[Collected data]
--- --- ---

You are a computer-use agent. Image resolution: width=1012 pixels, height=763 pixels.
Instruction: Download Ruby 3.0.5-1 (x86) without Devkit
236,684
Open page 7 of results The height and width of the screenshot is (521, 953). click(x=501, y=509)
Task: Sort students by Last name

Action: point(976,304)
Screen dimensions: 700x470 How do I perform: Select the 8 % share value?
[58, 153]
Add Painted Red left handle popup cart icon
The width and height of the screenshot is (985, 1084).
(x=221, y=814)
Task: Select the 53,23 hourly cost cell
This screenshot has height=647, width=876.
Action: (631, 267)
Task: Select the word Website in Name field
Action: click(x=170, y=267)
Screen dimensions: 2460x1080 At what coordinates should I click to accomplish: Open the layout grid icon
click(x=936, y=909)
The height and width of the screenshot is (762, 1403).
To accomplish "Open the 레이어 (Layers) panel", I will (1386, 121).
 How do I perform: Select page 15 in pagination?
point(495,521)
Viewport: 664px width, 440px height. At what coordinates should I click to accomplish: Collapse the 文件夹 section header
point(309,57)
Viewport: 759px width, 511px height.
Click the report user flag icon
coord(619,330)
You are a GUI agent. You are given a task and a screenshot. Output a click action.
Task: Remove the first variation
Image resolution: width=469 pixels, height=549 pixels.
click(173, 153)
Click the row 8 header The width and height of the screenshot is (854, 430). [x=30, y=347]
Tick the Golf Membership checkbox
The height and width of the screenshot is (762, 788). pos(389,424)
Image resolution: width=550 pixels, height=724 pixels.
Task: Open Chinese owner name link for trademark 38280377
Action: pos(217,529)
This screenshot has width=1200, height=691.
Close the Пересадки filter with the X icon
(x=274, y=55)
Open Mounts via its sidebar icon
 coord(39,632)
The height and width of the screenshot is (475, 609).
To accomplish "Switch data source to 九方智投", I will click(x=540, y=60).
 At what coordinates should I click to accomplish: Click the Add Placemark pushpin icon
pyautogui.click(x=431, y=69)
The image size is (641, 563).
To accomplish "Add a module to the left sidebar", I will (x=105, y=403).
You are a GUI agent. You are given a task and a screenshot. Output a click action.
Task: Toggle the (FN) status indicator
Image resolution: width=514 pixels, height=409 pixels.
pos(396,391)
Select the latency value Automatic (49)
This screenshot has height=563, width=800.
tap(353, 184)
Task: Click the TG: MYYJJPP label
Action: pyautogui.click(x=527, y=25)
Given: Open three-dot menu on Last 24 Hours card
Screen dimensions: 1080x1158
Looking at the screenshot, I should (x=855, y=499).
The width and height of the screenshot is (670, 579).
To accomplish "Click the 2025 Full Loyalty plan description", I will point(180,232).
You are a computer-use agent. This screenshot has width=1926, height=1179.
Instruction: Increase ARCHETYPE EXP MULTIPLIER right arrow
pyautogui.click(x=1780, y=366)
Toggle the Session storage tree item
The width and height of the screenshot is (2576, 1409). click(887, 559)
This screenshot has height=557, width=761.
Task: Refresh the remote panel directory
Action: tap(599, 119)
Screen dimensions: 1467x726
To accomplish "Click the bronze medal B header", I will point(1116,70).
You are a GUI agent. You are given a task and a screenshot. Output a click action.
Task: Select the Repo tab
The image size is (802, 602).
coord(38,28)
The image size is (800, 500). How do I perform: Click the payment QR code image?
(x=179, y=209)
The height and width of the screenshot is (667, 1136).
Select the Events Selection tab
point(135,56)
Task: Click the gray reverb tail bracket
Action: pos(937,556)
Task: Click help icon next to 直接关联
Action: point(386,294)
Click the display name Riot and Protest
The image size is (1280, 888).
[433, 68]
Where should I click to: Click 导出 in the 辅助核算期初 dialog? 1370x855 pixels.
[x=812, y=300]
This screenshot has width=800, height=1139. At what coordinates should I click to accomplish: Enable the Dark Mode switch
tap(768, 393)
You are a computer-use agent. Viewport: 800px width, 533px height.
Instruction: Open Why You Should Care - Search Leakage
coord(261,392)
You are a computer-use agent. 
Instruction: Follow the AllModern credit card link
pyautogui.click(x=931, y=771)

--- --- ---

◆ PROBLEM DETAILS ◆
Looking at the entries, work out how many lines hold the word "will". Give the number and nothing else.

◆ RESPONSE TO THE TASK ◆
5